Describing the arguments as akin to “shuffling deck chairs on the Titanic”, the Coalition chief said that rather than use tax breaks which also benefit wealthy Bahamians who can afford to pay VAT, the Davis administration was instead planning to “redistribute” the monies collected on breadbasket foods and medicines “to persons on the margins”.
“It’s far better to charge everyone and redistribute Robin Hood style from the rich to the less fortunate,” he told Tribune Business, asserting that the arguments should instead focus on whether the Government will provide the appropriate level of social security support in time.
“I’d much rather charge all and redistribute to those in need so the innocent do not suffer for the guilty,” Mr Bowe said, adding that the Oxford Economics research commissioned by the Coalition, as well as the Compass Lexacon study for the Government as well as Inter-American Development (IDB) modelling had all recommended The Bahamas adopt such a VAT structure.
“Too often we give too much publicity to idle statements,” he added. “We need to get very critical of those who utter nonsense words, and if they are without validity or credibility they should not be rebroadcast or published.
“At least have an informed basis when you make statements. That goes for all persons in positions of authority. We live in a time where it is so volatile that any emotional statement that touches the right channel gets people to close their minds to facts. We have to stop that. We need to have a debate about fact not merely emotions.
“When we start forcing them to participate in a structured manner it stops what I call idle chatter and we get back to a learned position, and that’s what we all have to strive for.”
The Davis administration has justified the planned VAT rate cut, from 12 percent to 10 percent, and the return to a broad-based model that eliminates multiple exemptions on the basis that this will make the tax easier to administer and more efficient.

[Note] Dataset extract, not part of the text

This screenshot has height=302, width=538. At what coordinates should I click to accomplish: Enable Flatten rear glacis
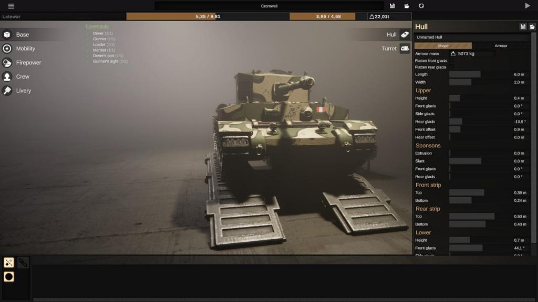(453, 66)

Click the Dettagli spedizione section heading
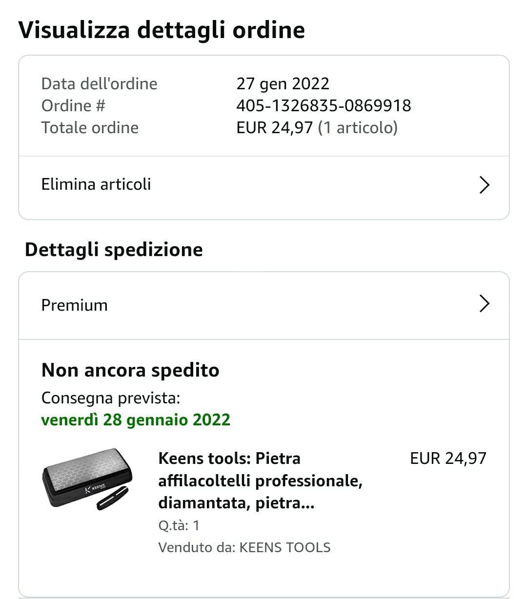[x=114, y=249]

Compliance will likely increase as there is less room for errors and omissions, and evasion, due to the exemption removal.

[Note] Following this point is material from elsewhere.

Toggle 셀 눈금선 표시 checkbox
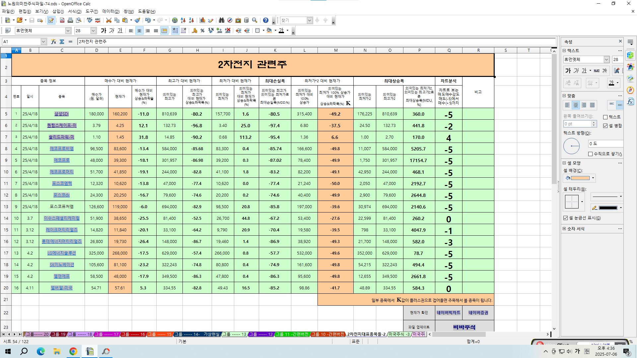 (566, 218)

“Having a complex VAT system does not benefit The Bahamas,” Mr Bowe said. “The simpler it is, the better it is. KISS. Keep it simple stupid.” As for the International Monetary Fund’s (IMF) suggestion that The Bahamas raise VAT to 15 percent to sustain the exemption structure, the Coalition chief added that he was not getting too worked up over it.
“When they talk about the impact on the economy and doomsday predictions, I don’t get too worked up about that,” he told this newspaper. “If done, would it have been effective and efficient? No. Would people have adjusted? Yes. Let’s not go into hypotheticals and set aside the theatrics.

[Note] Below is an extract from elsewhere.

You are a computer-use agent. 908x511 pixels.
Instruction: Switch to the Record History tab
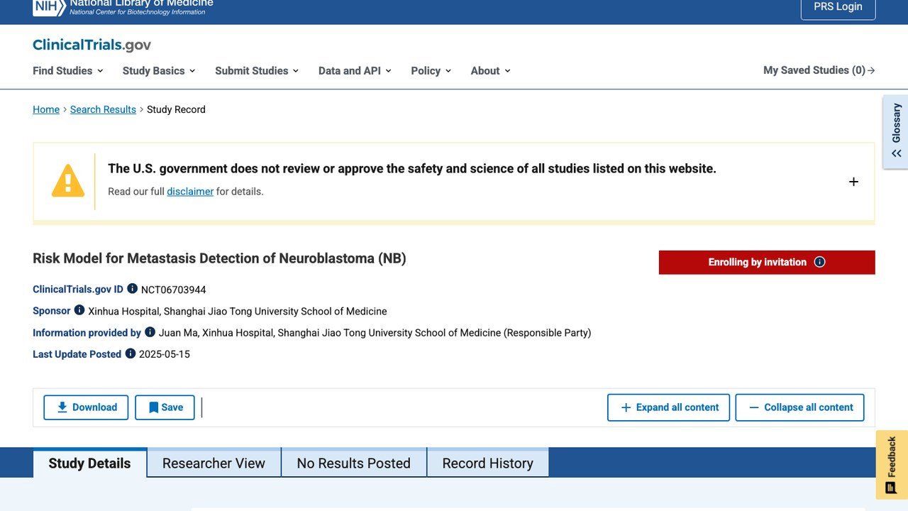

“The empirical data shows that a VAT system with a limited number of exemptions and zero ratings is the most effective and efficient tax system, and most suited to growing the economy on the back of it.
“I think then change in the VAT system to add exemptions and increase the rate beyond 7.5 percent was based on would that benefit the average household as opposed to empirically studying it.” K Peter Turnquest, former deputy prime minister, at the time said the VAT rate hike was needed to pay off $360m in arrears bills for which there was no funding allocated.
Calling on the Government to publish the models justifying the VAT rate cut to 10 percent, Mr Bowe added: “It takes away all the back and forth in Parliament. Are you challenging an empirical study or talking off the top of your head?”